GIVEN INSTRUCTION:
Please update the material between the lines holding "Given: Toggle the Gloves Cash checkbox" and "Looking at the screenshot, I should 909,281.", inclusive, replacing "checkbox" with "check box" and changing nothing else. Leave the pictures out of your answer.

DATASET EXTRACT:
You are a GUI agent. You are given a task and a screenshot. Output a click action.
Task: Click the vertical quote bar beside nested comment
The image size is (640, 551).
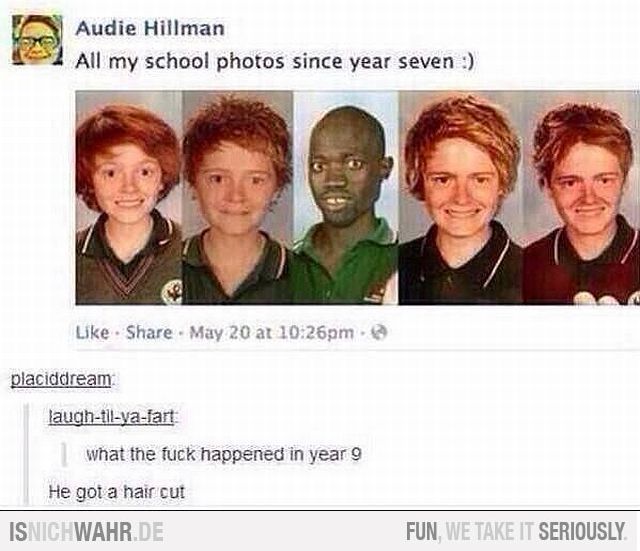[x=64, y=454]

* * *

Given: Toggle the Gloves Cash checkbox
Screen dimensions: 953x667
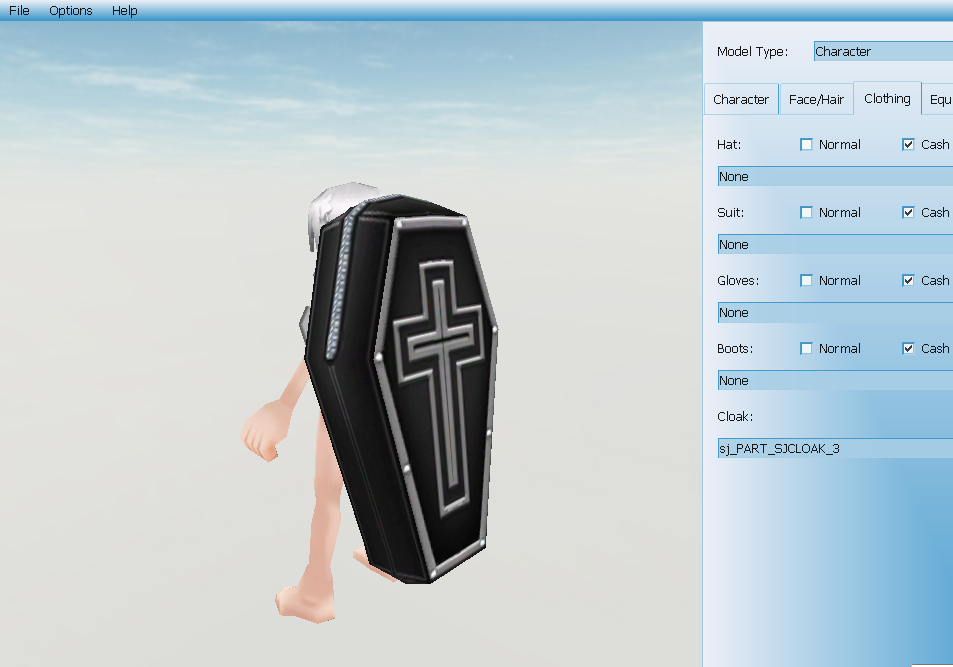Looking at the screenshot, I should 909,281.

--

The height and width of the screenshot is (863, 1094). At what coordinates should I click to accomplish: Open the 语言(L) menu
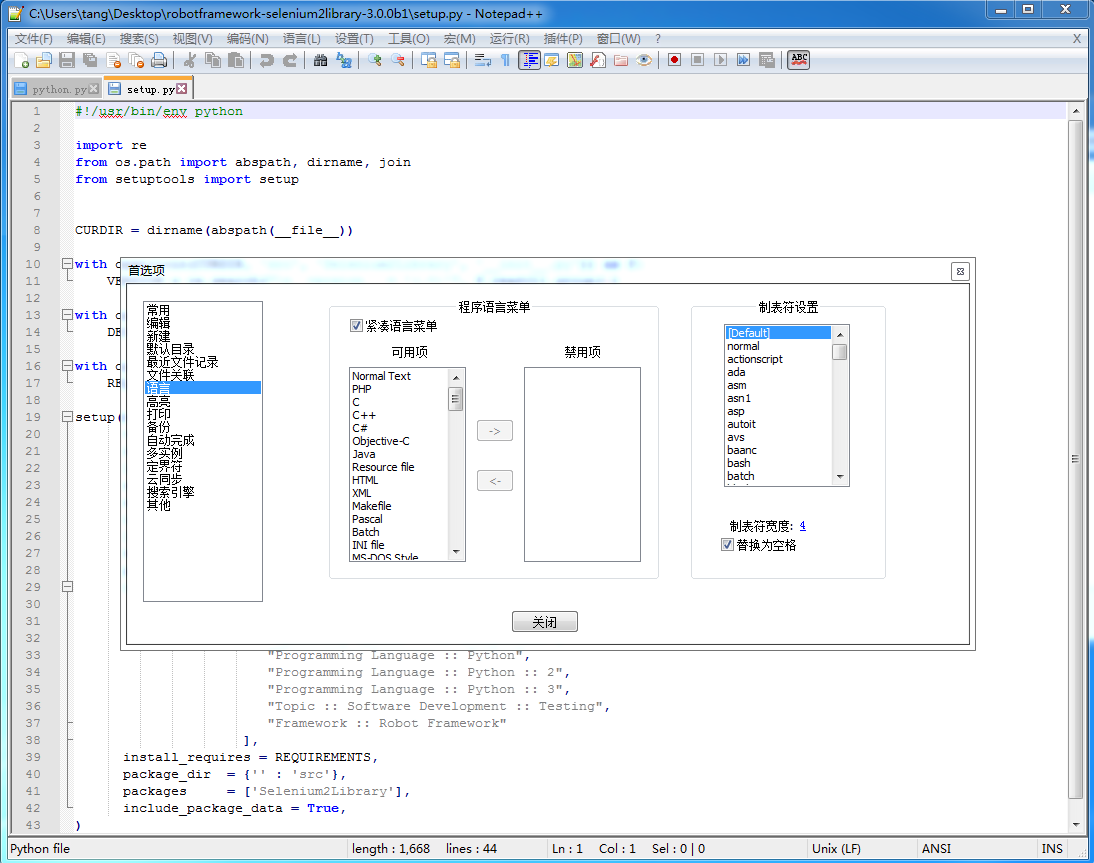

WRITTEN SOLUTION:
Given: Toggle the Gloves Cash check box
Screen dimensions: 953x667
Looking at the screenshot, I should 909,281.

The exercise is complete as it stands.